Pahlevi menyebut catatan dari BKN merupakan elemen krusial yang wajib menjadi pertimbangan pemerintah sebelum menetapkan Sekda definitif. Menurutnya, jabatan puncak birokrasi itu harus diisi figur yang bersih dan profesional.
"Catatan BKN wajib diperhatikan. Itu menyangkut track record, apakah pernah tersangkut korupsi, pelanggaran disiplin ASN, atau persoalan lainnya. Jabatan Sekda harus diisi figur yang bersih dan profesional," tegas Pahlevi kepada Ayobangka.com jaringan Suarabangka.com, Jumat (7/8).
Gubernur Babel telah mengusulkan tiga nama ke Kementerian Dalam Negeri (Kemendagri). Ketiganya adalah Feri Afriyanto yang kini menjabat Pelaksana Tugas (Plt) Sekda, Tarmin selaku Asisten Pemerintahan dan Kesejahteraan Rakyat, serta Yunan Helmi yang merupakan Kepala Bakueda.
Meski demikian, Pahlevi mengaku belum menerima perkembangan terbaru mengenai proses tersebut. Ia enggan mengungkapkan isi catatan BKN terhadap masing-masing kandidat.
"Yang penting, catatan itu menjadi pertimbangan agar yang terpilih benar-benar mampu memimpin birokrasi Pemprov Babel," ujarnya.
Ketua DPRD Babel, Didit Srigusjaya, menegaskan proses seleksi sepenuhnya merupakan kewenangan eksekutif dan pemerintah pusat. Ia menegaskan DPRD tidak memiliki kewenangan dalam proses seleksi ini.
"Yang menentukan nanti Kemendagri. DPRD tidak memiliki kewenangan dalam proses seleksi," katanya.
Didit membenarkan bahwa tiga nama yang telah diusulkan Gubernur Babel ke Kemendagri adalah Feri, Tarmin, dan Yunan.
Proses seleksi Sekda Babel masih menjadi perhatian publik.
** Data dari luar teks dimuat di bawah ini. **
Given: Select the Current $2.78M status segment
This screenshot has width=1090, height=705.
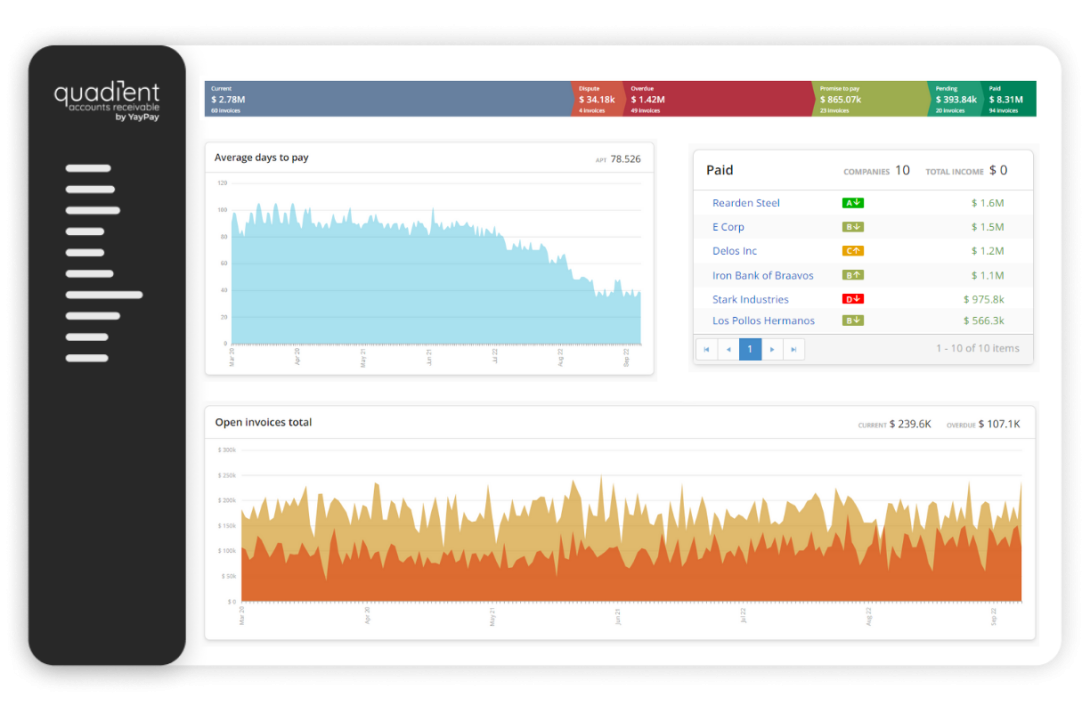Looking at the screenshot, I should coord(388,99).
Minimnya keterbukaan informasi dinilai menjadi catatan tersendiri di tengah tahapan yang telah berjalan.
Hingga kini, belum ada penjelasan resmi mengenai hasil penilaian maupun rekam proses seleksi terhadap tiga kandidat yang akan memimpin birokrasi Pemerintah Provinsi Kepulauan Bangka Belitung.